I only have a single photograph of him in which you can really see him...










I believe he is a double tail (er, lyretail) but it's hard to tell because he's very scrunched up in appearance, beautiful though. Not too keen on fingers!


----------



## Chigwell Hammer (Oct 18, 2012)

Nice betta mate, Really nice colours! And lots of plants in your tank 

Finz n Tailz do sell some really nice bettas i do think im going to order from then soon once i get a tank sorted. I think im going to buy a 30L nano tank, they look quite smart


----------



## SpookyTooth (Dec 23, 2011)

Thank you, ohhh yes I'm a HUGE fan of planted tanks! Both of mine are planted -- Kaze's is only lightly planted now as he's an elderly boy and is struggling to move around the leaves.

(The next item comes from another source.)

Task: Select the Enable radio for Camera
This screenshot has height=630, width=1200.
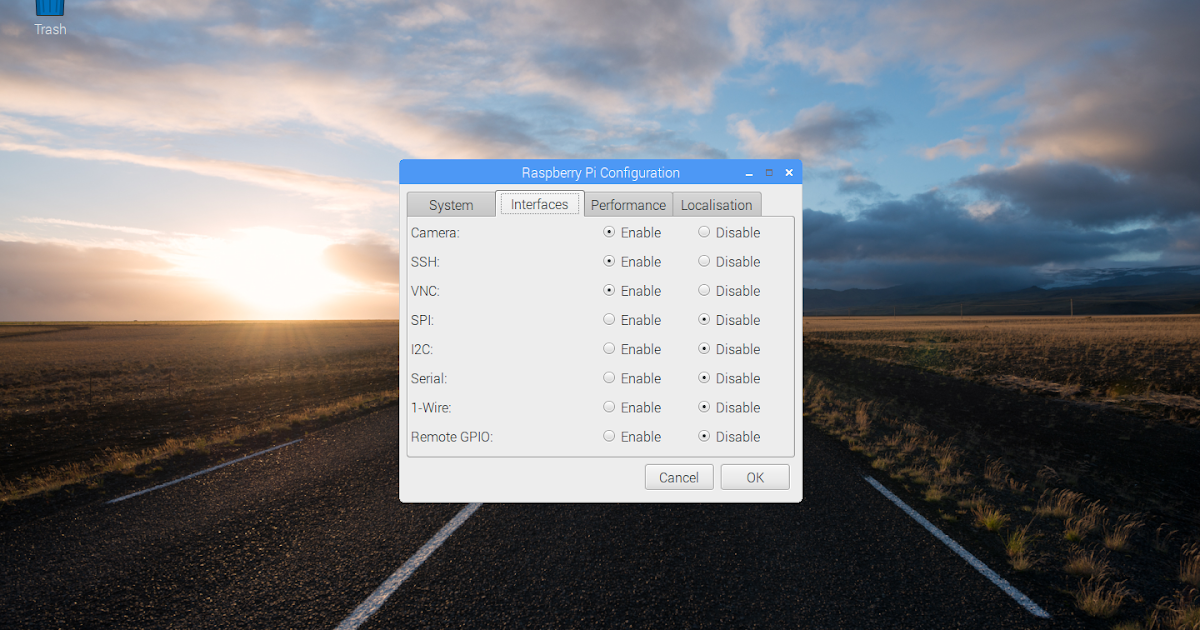Action: [x=609, y=232]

The 30 litre sounds fantastic! Best of luck, I hope you can find the ideal betta for you!


----------



## Chigwell Hammer (Oct 18, 2012)

Thank you, I think next Thursday when i get payed i will order one from ebay as there are a couple i like the look of. Then i will set it up and start to cycle it.

Bit worried though as i havent cycled a tank in ages!!


----------



## SpookyTooth (Dec 23, 2011)

Sounds awesome! What kind of filter are you looking to use?


----------



## Chigwell Hammer (Oct 18, 2012)

Some actually come with a filter

I actually quite like this 40L bow front tank
http://www.ebay.co.uk/itm/180996541496?ssPageName=STRK:MEWAX:IT&_trksid=p3984.m1438.l2649


----------



## SpookyTooth (Dec 23, 2011)

Oh that's very nice. The thing with the filters that come with tanks is that they are often too powerful for bettas to cope with; if they come with a spray bar attachment what you can do is fit that to it and point it towards a back corner of the tank, or wrap a sponge around it to reduce the filter flow without risking damaging the internal bits.


----------



## Chigwell Hammer (Oct 18, 2012)

Ok thanks, I didnt actually know that! I guess i will have to see whats it like otherwise i will buy another


----------



## MaisyDawgThirteen (Dec 7, 2011)

I'm Canadian not from the UK. LOL
But, you may want to consider buying off aquabid. You can get some really nice fish imported from Thailand on there. But be careful with imports as they can mysteriously die for no reason.


----------



## teeneythebetta (Apr 29, 2012)

Hello and welcome to the forum!
I am not from the UK (always wanted to go there!) lol. 
But I've heard that a more reliable site to buy a betta on is aquabid.


----------



## pitcairnpete (Mar 3, 2012)

Yup, Essex here..


----------



## Chigwell Hammer (Oct 18, 2012)

pitcairnpete said:


> Yup, Essex here..


Where in Essex? I'm from Chigwell


----------



## Sivan (Aug 30, 2010)

I lived in Preston (between Liverpool and Manchester) for half a year. Back in the states now but my significant other is in West Yorkshire. He doesn't seem to understand my love betta fish, though.


----------



## Chigwell Hammer (Oct 18, 2012)

Been to Preston a few times for the football


----------



## Sivan (Aug 30, 2010)

Oh yeah? I went to UCLAN. Did you go to the Sir Tom Finney Stadium?


----------



## pitcairnpete (Mar 3, 2012)

I am in braintree, living...the...dream


----------